> _Instructions for the task_:
Transcribe the entries below exactly, starting with the line that has "Click the main garden photo" and stopping after the line that has "Task: Open the chat support bubble"; no pictures belong in the copy.

> _Entries supplied_:
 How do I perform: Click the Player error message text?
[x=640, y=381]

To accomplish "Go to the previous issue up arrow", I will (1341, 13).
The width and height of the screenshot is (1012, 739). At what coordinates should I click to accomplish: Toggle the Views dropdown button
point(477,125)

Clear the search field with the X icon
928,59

* * *

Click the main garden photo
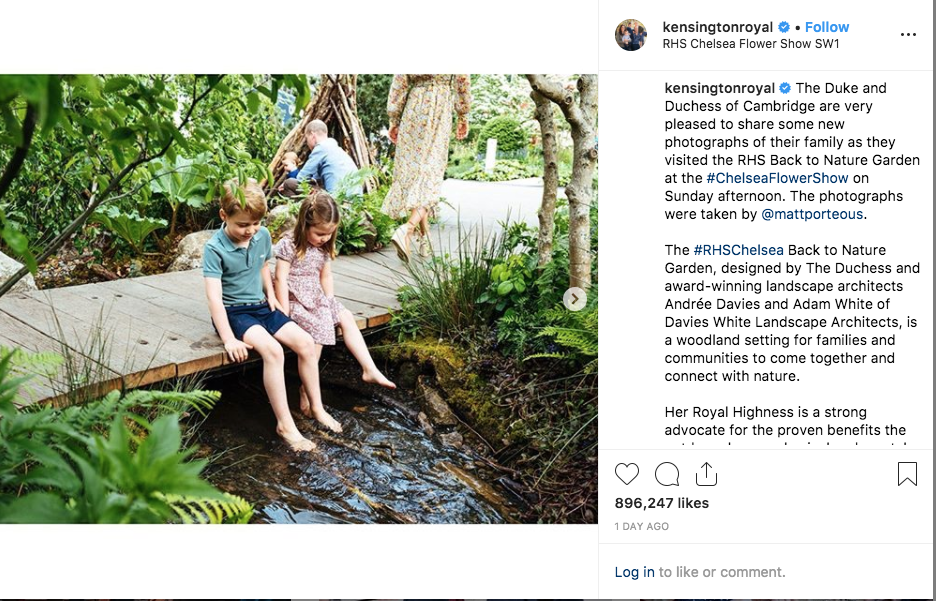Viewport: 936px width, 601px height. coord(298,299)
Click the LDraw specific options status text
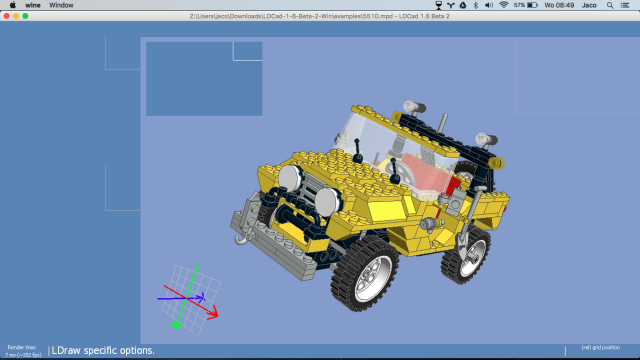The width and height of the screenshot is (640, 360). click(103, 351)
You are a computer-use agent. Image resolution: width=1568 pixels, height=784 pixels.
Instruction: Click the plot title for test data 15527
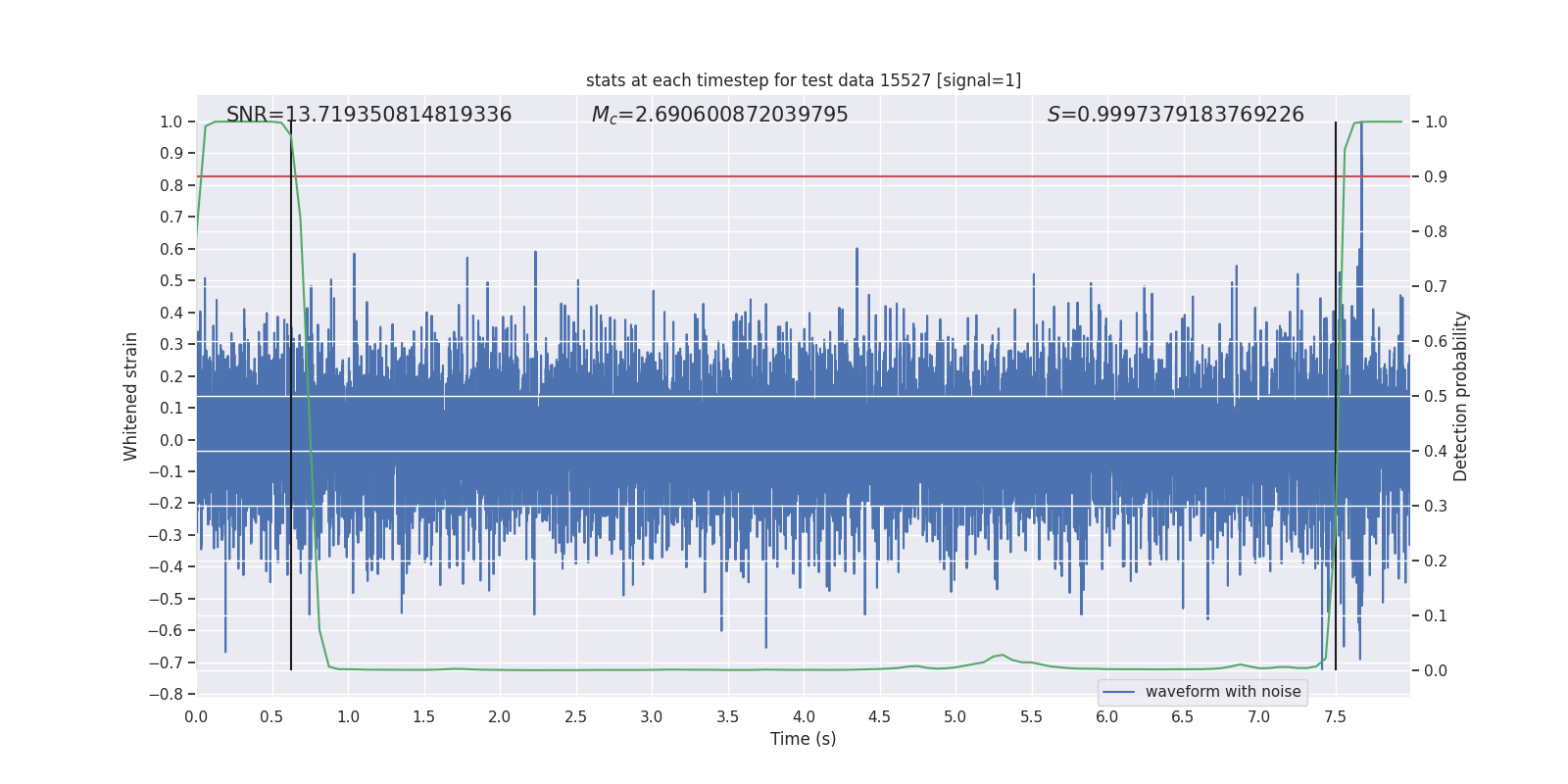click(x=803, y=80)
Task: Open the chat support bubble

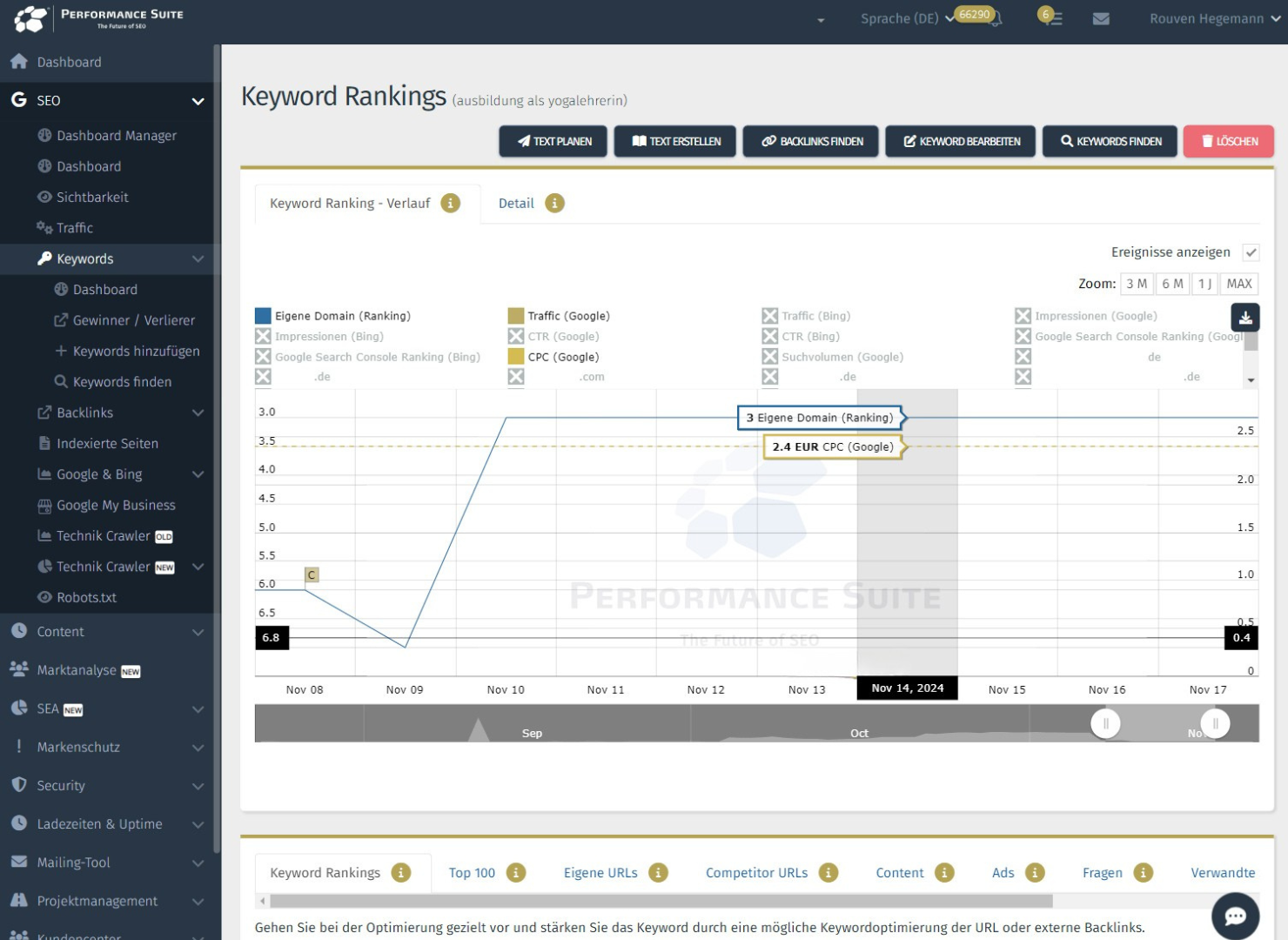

> _Result of this task_:
Click the main garden photo
Viewport: 936px width, 601px height. coord(298,299)
Click the LDraw specific options status text
The width and height of the screenshot is (640, 360). click(103, 351)
You are a computer-use agent. Image resolution: width=1568 pixels, height=784 pixels.
Instruction: Click the plot title for test data 15527
click(x=803, y=80)
Task: Open the chat support bubble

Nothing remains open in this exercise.